The mega-merger in the life insurance segment between Max Life and HDFC Life has moved a step ahead, with both announcing the finer contours of the deal on Monday evening. The Street was expecting fireworks from both stocks on Tuesday but after some pressure, they were each down by a little over 1.5 per cent. Part of the decline could be attributed to the rally in both between June and August 8 — HDFC up to 10 per cent and Max Financial (promoter of Max Life) up 50 per cent. Also, some analysts question the merger’s valuations. The shareholders of Max Financial Services will receive seven shares in the merged HDFC Life entity for every three shares they’d held, in lieu of the merger of the life insurance business run under Max Life. Analysts say the swap ratio of 2.33:1 appears a bit in favour of Max Life. “Prior to the likely merger, Max Life was trading at much lower valuations,” says Nitin Aggarwal of Antique Stock Broking. “This transaction is certainly a boost to its valuations.” Among various reasons for a discount in the valuations to Max Life’s business, the key one was lack of stable banking channel partner. While Max Life recently struck a deal with Axis Bank for distribution of its products, this is valid for only five years ¤— though the bancassurance channel is opening, with banks allowed to sell insurance products of more than one insurer.

While, HDFC Life has an established distribution banking partner, HDFC Bank. “It appears HDFC could have bargained for more from the merger,” says Siddharth Purohit of Angel Broking. Apart from the swap ratio, certain operational factors such as the non-compete fee to the promoters of Max Financial Services, use of the ‘Max’ brand name for seven years after the merger and payment of royalty fee for this seem to give more mileage to Max Life. “Having these softer aspects in its favour, I feel Max Life has gained more from the merger,” an analyst from a domestic brokerage said on condition of anonymity. “In fact, prior to the announcement of the merger in June, analysts were questioning why Max Life should command two times the embedded value. With this deal, the valuations jump to over three times, when nothing much has fundamentally changed.” However, not all analysts share the view.
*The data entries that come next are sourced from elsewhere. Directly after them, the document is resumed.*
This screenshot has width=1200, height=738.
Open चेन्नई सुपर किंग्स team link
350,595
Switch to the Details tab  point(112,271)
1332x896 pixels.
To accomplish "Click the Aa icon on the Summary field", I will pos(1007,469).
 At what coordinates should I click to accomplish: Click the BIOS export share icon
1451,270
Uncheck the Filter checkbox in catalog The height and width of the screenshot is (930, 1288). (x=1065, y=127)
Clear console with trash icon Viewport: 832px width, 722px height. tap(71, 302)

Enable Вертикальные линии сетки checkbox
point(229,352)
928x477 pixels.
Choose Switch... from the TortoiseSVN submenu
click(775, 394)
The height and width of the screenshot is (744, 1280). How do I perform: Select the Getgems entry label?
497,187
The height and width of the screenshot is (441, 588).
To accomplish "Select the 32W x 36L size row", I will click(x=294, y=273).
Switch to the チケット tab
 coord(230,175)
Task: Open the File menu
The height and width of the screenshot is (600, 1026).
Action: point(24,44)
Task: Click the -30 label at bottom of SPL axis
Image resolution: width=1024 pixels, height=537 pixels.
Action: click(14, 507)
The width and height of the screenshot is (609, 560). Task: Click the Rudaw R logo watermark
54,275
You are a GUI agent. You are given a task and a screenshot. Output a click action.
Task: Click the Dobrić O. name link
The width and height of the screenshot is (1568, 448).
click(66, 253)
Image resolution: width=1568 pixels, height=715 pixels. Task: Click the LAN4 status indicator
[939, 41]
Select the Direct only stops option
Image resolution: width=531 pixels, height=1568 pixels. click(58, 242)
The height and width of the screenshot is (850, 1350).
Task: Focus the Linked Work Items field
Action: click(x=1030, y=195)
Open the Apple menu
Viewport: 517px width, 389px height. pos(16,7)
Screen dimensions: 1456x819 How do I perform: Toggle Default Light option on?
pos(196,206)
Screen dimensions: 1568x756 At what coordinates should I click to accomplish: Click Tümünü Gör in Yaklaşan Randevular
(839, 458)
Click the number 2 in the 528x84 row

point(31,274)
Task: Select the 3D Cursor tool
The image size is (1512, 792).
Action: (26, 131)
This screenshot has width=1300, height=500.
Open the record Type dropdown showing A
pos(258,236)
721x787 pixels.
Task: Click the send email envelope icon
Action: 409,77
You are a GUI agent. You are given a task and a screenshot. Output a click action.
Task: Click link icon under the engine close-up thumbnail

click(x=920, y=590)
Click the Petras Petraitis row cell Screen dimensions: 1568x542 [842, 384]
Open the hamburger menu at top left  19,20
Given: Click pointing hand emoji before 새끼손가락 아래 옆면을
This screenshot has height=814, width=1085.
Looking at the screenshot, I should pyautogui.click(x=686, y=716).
Nidhesh Jain of Investec Securities says, “The gain in valuation of Max Life is due to multiple re-rating of its stock price since the announcement of the deal, rather than from the swap ratio itself.” According to his calculation, the swap ratio is at an 18 per cent discount to his expectations of an embedded value-neutral one. Edelweiss analysts also believe the ratio is somewhat in favour of HDFC Life. Nevertheless, a section of analysts are also disappointed with the reverse merger route for listing HDFC’s life insurance business. They say the market would have appreciated an Initial Public Offer of equity from HDFC Life, rather than a reverse merger. “This would have helped us gauge the market appetite for an IPO in the insurance business and understand the price discovery for such businesses,” says Purohit.